In this edition, Uğur Teğin, a Ph.D. student from the Swiss Federal Institute of Technology Lausanne (EPFL), shares his fascination about nonlinear optics as he is approaching the end of his Ph.D. Piotr Winiarz, who is working as a postdoc at Gdańsk University of Technology on electroceramic materials, explains his goal to create a greener future. And Mansoor Ahamed, a Ph.D. student at the Bimberg Chinese-German Center for Green Photonics, works on improving VCSELs for more energy-efficient systems. Please do get in touch if you would like to share what motivates you about your research and show us what your lab looks like.

Senta Jantzen

My name is Uğur Teğin, and I am a Ph.D. student at the Laboratory of Optics and Laboratory of Applied Photonics Devices, Swiss Federal Institute of Technology Lausanne (EPFL). I studied physics at Bilkent University in Turkey and worked on fiber lasers and nonlinear optics. My research at EPFL has concentrated on learning and controlling spatiotemporal nonlinear dynamics in the multimode fibers. Understanding and controlling nonlinear systems for different applications really fascinates me. We have recently demonstrated that multimode optical nonlinearities can process information and are utilized as an optical computing framework. We have also discovered that harnessing spatiotemporal dynamics leads to several unique designs of fiber lasers and machine learning-based nonlinear frequency generation. I am currently only a few months away from submitting my PhD thesis and hoping to further my understanding of optical nonlinearities with postdoctoral studies.

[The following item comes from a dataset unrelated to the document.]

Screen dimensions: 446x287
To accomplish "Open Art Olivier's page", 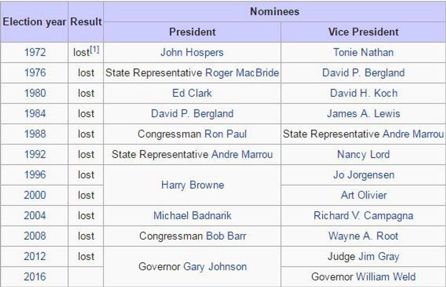I will tap(363, 196).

My name is Piotr Winiarz, and I work at the Faculty of Applied Physics and Mathematics at Gdańsk University of Technology in Poland. During my PhD studies, I was examining proton-conducting electroceramic materials. Now I’m a post-doc researcher in the Institute of Nanotechnology and Materials Engineering, and my scientific work is currently focused on investigating the materials that can be used in Solid Oxide Fuel Cells and Protonic Ceramic Fuel Cells. These electrochemical devices produce electricity through simple chemical reactions occurring at their anode and cathode. Hence we can use them, for example, to power up buses or cars instead of gasoline, which produces exhaust gases.

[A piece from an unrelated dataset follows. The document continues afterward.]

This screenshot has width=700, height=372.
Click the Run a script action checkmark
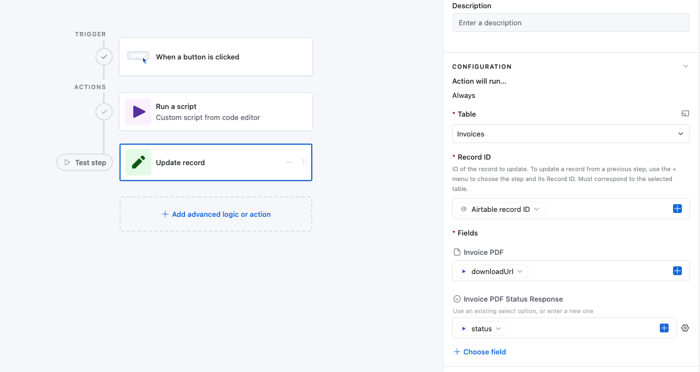[104, 111]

The experiments performed by our group are groundbreaking because we investigate different kinds of materials such as thin-layered perovskites or high-entropy oxides, which can conduct oxygen ions, electrons and protons simultaneously. This is very interesting because with these so-called triple-conducting oxides we try to develop a cheap, efficient and clean source of energy thatis crucial when looking at increasing electrical energy demand around the world. To extend the fields of our investigations and increase the research potential, we also cooperate with the University of Oslo – Norway and Kaunas University of Technology – Lithuania. I hope that my experiments will lead to a big revolution in the energy market.

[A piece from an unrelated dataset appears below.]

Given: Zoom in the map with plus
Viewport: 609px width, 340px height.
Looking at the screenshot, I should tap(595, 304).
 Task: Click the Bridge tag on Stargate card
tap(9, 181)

I am Mansoor Ahamed, a Ph.D. student from India, studying at the Bimberg Chinese-German Center for Green Photonics, CIOMP, Chinese Academy of Science. We are located in North-East China, where it is very cold during winter. To me, it’s an exceptional opportunity to be part of Professor Dieter Bimberg’s international research team with its two Associate Professors, Gunter Larisch and Tian Sicong. My research focuses on the development of multi-aperture VCSELs to validate some very recently submitted patents with the potential to revolutionize these lasers. My study is of significant impact for different VCSEL applications in data centers and for automotive applications, since temperature stability, efficiency, and output power will be increased. To demonstrate the advancement, I had to redesign the existing VCSEL model to create multiple emitters, requiring lots of discussion with the professors and trial-and-error fabrication – it was a time-consuming process. Still, Professor Bimberg and his associates were always ready to guide me at every instance of need. Even during the current ongoing pandemic, our team has put enormous effort to keep our research on track. The research center is young and international, established only three years ago and comprises most advanced facilities for both fabrication and characterization of photonic devices, to deliver cutting-edge technological advancements focusing on energy-efficiency systems for a sustainable society, an important aspect widely ignored until now. I firmly believe my Doctoral studies at the Center is the beginning of a promising personal future in research.